- 作業内容 -
- A) 秋葉原の事件の記事では、事件当時の西村博章さんはどこの大学で何を学んでいましたか。
- B) 秋葉原の事件の記事から、「トラックが歩行者天国に突入して5人をはね、通行人が次々とナイフで襲われたあの日。」から「の電器店に買い物に来ていた。」までを、そのとおりに書き写してください。

- 記事本文 -
******************************

被害者が冷たくなる感覚が今も 17年前に秋葉原に居合わせ救助した男性「直接の被害者でなくても心の傷癒えない」

過去を振り返っている人

東京・秋葉原で2008年に起きた無差別殺傷事件は8日、発生から17年。

トラックが歩行者天国に突入して5人をはね、通行人が次々とナイフで襲われたあの日。

現場に居合わせて救助にあたった男性は、被害者が徐々に冷たくなっていく感覚を今も忘れることができない。

蒸し暑い日だった。

08年6月8日。

愛知県豊明市の大学院生西村博章さん(40)は友人に頼まれ、秋葉原の電器店に買い物に来ていた。

店を出ると、目の前の人だかりにただならぬ雰囲気を感じた。

うつぶせの状態で倒れた中年の男性が腰を刺されており、事件だとすぐにわかった。

当時は、筑波技術大(茨城県つくば市)で理学療法を学ぶ大学2年生。

持ち歩いていた救命道具をバッグから取り出し、ゴム手袋をはめて止血にあたった。

「他にもけが人がいるぞ」。声の先に、倒れている若い女性がいた。

急いで駆け寄り、刺された腰を手で押さえる。

重傷者の手当ては初めてで、極度の緊張で手から力が抜けていった。

警察官に頼まれて向かった次の現場では、30歳代の男性が胸を刺されて心肺停止の状態だった。

駆けつけた医師らと交代で、必死に心臓マッサージを繰り返したが、男性の体は足先から冷たくなっていった。

救急救命士になるのが夢だった。

先天的な目の障害で諦めた後も「人を助けたい」という思いは変わらず、専門学校在学中に独学で応急処置の民間資格を取得した。

いったん就職後、リハビリを支える理学療法士を目指して大学に入った。

だが、17人が死傷したあの日の現場には絶望しかなかった。

夜のニュースで、3人目の男性が亡くなったことを知った。

「自分が死なせてしまったのか」。自責の念にかられ、眠れない日が続いた。

約1か月後、所属していた柔道部の練習に復帰した。

投げ技をかけられた瞬間、事件当日を鮮明に思い出して頭が激しく混乱し、涙が流れ出た。

病院でPTSD(心的外傷後ストレス障害)と診断された。

******************************

- データの抜粋 -
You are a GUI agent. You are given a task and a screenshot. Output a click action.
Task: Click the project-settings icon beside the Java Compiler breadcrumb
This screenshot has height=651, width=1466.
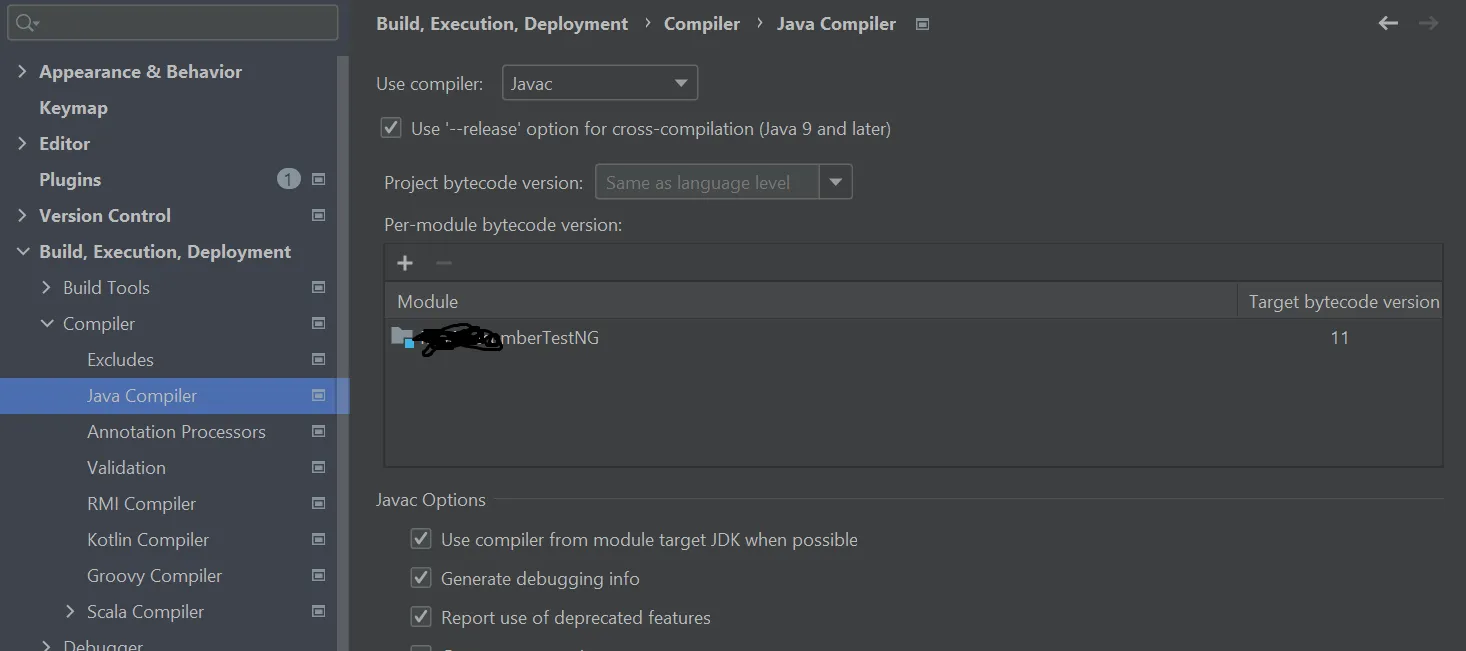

******************************

- 項目別の答え -
- A) 筑波技術大で理学療法を学んでいました。

- B)
トラックが歩行者天国に突入して5人をはね、通行人が次々とナイフで襲われたあの日。

現場に居合わせて救助にあたった男性は、被害者が徐々に冷たくなっていく感覚を今も忘れることができない。

蒸し暑い日だった。

08年6月8日。

愛知県豊明市の大学院生西村博章さん(40)は友人に頼まれ、秋葉原の電器店に買い物に来ていた。